My apologies, Loyal Readers, but I have been suffering a recurring cold, which has me, instead of updating my blog and finding a much-needed job, laying on the couch, drinking orange juice-spiked ginger ale and watching reruns of Dawson’s Creek. Yesterday I caught the episode in which Dawson and the future Mrs. Cruise FINALLY declared their love for each other, slow-dancing at a random wedding, while the ‘bad one’ Abbey plunges to her death off the pier, because she was drinking with the future Mrs. Ledger and because, like, she’s the ‘bad one’.

It’s not a radical thing to say that I didn’t relate to the physically-mature, over-articulate teenagers of Dawson’s Creek. I read recently that high school TV shows and movies work because it’s a time and place of a lot of dramatic ‘firsts’, but most of my firsts came later in university. For many of us high school is simply the awkward waiting room between childhood and the freedom of college. The inability to relate to the problems of the popular kids was practically the thesis of the cult hit Freaks and Geeks, whose very first shot featured a football player telling his cheerleader girlfriend “I love you so much, sometimes it scares me,” before the camera panned down below the bleachers to the “geeks” the show would actually follow.

The good news is, it’s getting better. It’s only fitting for the decade which saw video games, Star Wars and vinyl-collecting become anti-cool cool, that the outcasts would soon be the heroes. Usually, it’s awkward guys, like Michael Cera and Jonah Hill in Superbad. (Jonah Hill went after the unbelievably-cool Jules, played by Emma Stone, and I remember thinking, “That girl could be a star.”)

When unpopular girls are portrayed they are either angry and shrew-like, flipping the bird to the entire school (like Kat in Ten Things I Hate about You or Janice Ian in Mean Girls) or desperately want to be part of the ‘in crowd’, waiting for the popular boy to escort them to the prom in their refashioned pink 1960’s gown (Molly Ringwald in Pretty in Pink).

This is why Emma Stone is so refreshing in Easy A, playing a girl who’s ignored at school but, at least initially, doesn’t seem to care. Like Ellen Page in Juno, here is a high school heroine who seems aware of a bigger world outside of high school, one in which the opinions of the jocks and the cheerleaders won’t matter one bit.

Stone plays Olive, a teenager who is smart and funny but doesn’t have many friends. Some critics questioned whether a girl as interesting and pretty as Emma Stone would really be unpopular in high school, which only shows how long since they graduated: being different and well-spoken, especially for girls, doesn’t exactly ensure high school popularity. The only company Olive seems to have is her tart-tongued best friend, who refers to her as “bitch” and seems to have wandered out of Regina George’s entourage.

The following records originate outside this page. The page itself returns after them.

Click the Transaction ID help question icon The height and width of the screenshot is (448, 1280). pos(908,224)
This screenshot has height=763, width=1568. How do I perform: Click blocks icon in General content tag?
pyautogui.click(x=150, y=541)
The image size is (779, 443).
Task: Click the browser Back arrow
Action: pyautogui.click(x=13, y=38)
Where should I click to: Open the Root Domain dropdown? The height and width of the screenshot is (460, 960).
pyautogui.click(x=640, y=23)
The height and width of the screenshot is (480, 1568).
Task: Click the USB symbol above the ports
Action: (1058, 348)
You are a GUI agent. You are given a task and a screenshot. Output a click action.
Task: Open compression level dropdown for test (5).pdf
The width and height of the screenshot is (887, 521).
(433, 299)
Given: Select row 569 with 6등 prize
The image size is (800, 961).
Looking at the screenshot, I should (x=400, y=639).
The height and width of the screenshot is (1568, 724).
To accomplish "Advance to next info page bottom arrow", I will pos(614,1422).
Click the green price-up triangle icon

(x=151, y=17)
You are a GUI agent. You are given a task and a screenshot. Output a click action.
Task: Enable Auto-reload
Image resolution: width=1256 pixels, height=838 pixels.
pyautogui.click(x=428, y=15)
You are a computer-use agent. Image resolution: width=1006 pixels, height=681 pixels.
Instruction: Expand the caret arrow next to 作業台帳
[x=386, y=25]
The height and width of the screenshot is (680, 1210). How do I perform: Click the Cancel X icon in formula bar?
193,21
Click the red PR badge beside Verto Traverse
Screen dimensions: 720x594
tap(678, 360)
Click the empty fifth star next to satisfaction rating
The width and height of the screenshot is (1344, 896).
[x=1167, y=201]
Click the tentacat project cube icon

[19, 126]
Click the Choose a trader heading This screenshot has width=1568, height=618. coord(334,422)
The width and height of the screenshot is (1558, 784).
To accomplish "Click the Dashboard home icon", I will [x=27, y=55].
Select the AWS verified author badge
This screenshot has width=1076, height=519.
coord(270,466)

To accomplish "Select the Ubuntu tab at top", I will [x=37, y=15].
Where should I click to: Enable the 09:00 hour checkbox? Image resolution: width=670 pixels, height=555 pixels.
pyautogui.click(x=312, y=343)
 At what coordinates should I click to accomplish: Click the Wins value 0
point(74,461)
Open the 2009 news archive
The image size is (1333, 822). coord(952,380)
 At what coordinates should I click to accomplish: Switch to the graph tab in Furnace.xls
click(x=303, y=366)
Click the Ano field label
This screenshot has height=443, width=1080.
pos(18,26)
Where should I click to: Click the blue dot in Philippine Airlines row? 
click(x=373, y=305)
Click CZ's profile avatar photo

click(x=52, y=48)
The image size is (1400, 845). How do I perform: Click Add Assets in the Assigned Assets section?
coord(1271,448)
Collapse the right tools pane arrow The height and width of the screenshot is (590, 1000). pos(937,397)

But Olive seems pretty comfortable with herself. In my favourite sequence, she spends all weekend at home in her bedroom with a music-playing greeting card. When she first opens it, she recoils from Natasha Bedingfield’s ‘Pocket Full of Sunshine’, but in a hilarious montage she gradually gives into the song, painting her nails with her dog, singing it in the shower and eventually using a hairbrush all karaoke-style, giving herself up entirely to the infectious beat. Who hasn’t spent weekends like that? She’s having a great time, not waiting by the telephone for some boy to call or the popular girl to take her shopping.

Olive even enjoys hanging out with her family, curled up on the couch watching DVDs like real teenagers do with their parents. But, given that her parents are sex-talking Stanley Tucci and Patricia Clarkson, who can blame her?

Pressured by her gossipy friend, Olive lies and says that she lost her virginity to an older college guy. Almost instantaneously, she becomes the school skank and finds herself preferring notoriety to invisibility. Inspired by her reading of The Scarlet Letter, she sews a read A on a series of reconstructed corset tops (kudos to the costume designer, they are sexy in a classy way) and takes pleasure in egging on the school’s prickly Christian club.

Of course, once the lies start they are very difficult to stop, and Olive finds herself taking pity on her gay friend and helping him spread the rumour that they slept together. Rather than motivated by popularity or a boy, as Lindsay Lohan was in Mean Girls, several times Olive is moved to degrade her own image by good, old fashioned sympathy. The film warns against going too far for others and of the fine line between rumour and reality: if everyone thinks you’re a slut, is there any difference from actually being one?

As in Mean Girls, a dark-haired, chin-clefted hunk with a heart of gold turns up periodically, with no real connection to the plot, but with the obvious purpose of supplying a predictable happy ending. One wonders if film makers sincerely think that if the credits roll and the heroine’s single, we’ll leave the theatre thinking she’ll die alone.

I related to Olive as someone who was funny and interesting in high school but was never going to be popular. While Olive gets her perfect John Hughes ending (there’s even a musical number!) for most of us social outcasts it’s good enough to know that high school doesn’t last forever and that there’s a whole big world of ‘firsts’ out there.